Das E-Mail-Programm neuer Blackberrys überträgt ungefragt Nutzernamen und Passwörter an die Server des Unternehmens. So erhält es Zugriff auf alle E-Mail-Konten seiner Nutzer.

Frank Rieger, Sprecher des Chaos Computer Clubs, hat die heimliche Übertragung entdeckt. Rieger hatte sich ein Blackberry Q10 gekauft und in dessen E-Mail-App den Zugriff auf sein Postfach per IMAP eingerichtet.

Rieger betreibt seinen eigenen E-Mail-Server. Kurz nach der Einrichtung der Blackberry-App registrierte er erfolgreiche Verbindungsversuche von einem Blackberry-Server in Kanada auf seinen eigenen, mitsamt seinen Zugangsdaten.

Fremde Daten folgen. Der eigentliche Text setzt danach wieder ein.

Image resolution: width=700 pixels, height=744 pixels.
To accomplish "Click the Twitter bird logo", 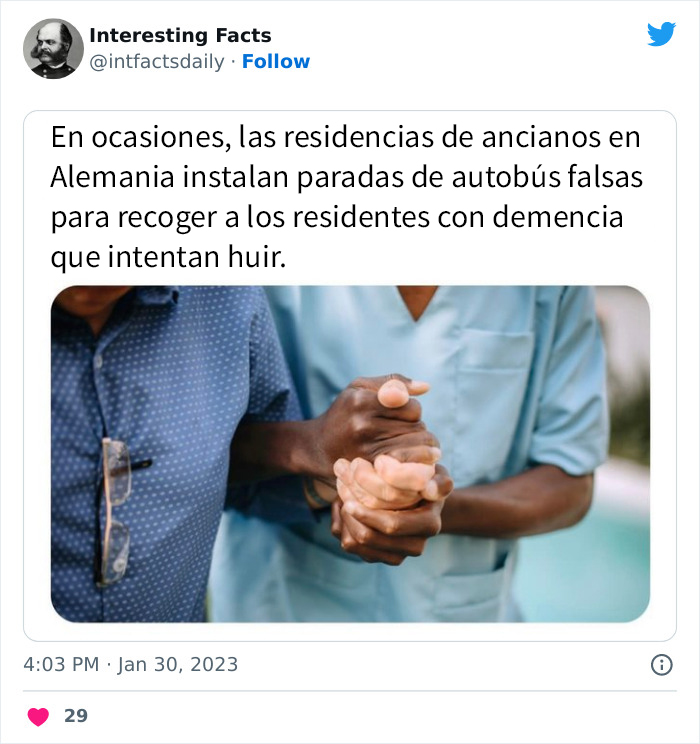I will (x=661, y=34).
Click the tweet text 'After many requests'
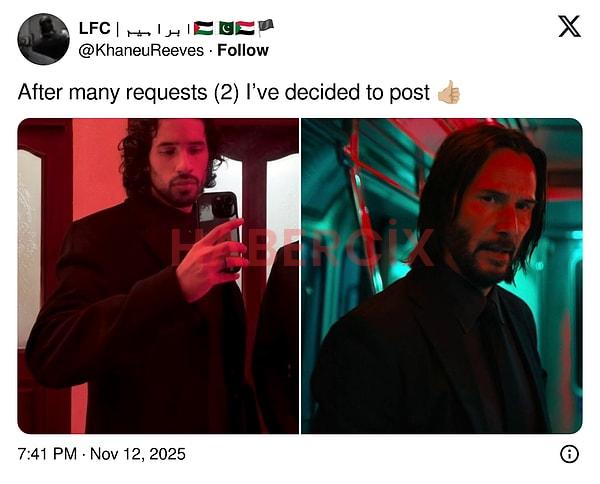 point(112,93)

Schlimmer noch: Die Verbindung ging auch noch über Großbritannien und die USA, sie passiert also auch die Abhörinfrastruktur britischer und amerikanischer Geheimdienste. Wenn der E-Mail-Provider beziehungsweise der eigene Mailserver nur mit SSL/TLS verschlüsselte Verbindungen zulässt, können die zwar nicht mitlesen. Aber zumindest Blackberry bekommt den Zugriff auf die Daten. 

Laut heise Security ist auch der Sicherheitsexperte Marc Heuse auf das Problem aufmerksam geworden. Nach dessen Angaben findet die Übertragung grundsätzlich verschlüsselt statt.

Es gebe aber einen Weg, die Übertragung ganz zu verhindern, heißt es bei heise Security: Man müsse das Mail-Konto über den Button "Erweitert" einrichten.

Dabei sei es technisch gar nicht nötig, die Daten von privaten E-Mail-Konten an Blackberrys Server zu übertragen, sagt Rieger, dessen eigene Firma GSMK abhörsichere Mobiltelefone verkauft. Einzig der Mailserver-Betreiber brauche diese Daten, um den Zugriff auf das Konto vom Smartphone aus zuzulassen. In diesem Fall hätten sie also ohne Umweg an seinen eigenen Mailserver geschickt werden müssen. Nur wer Blackberry-Dienste nutze, muss damit leben, dass seine Zugangsdaten an das Unternehmen gesendet werden.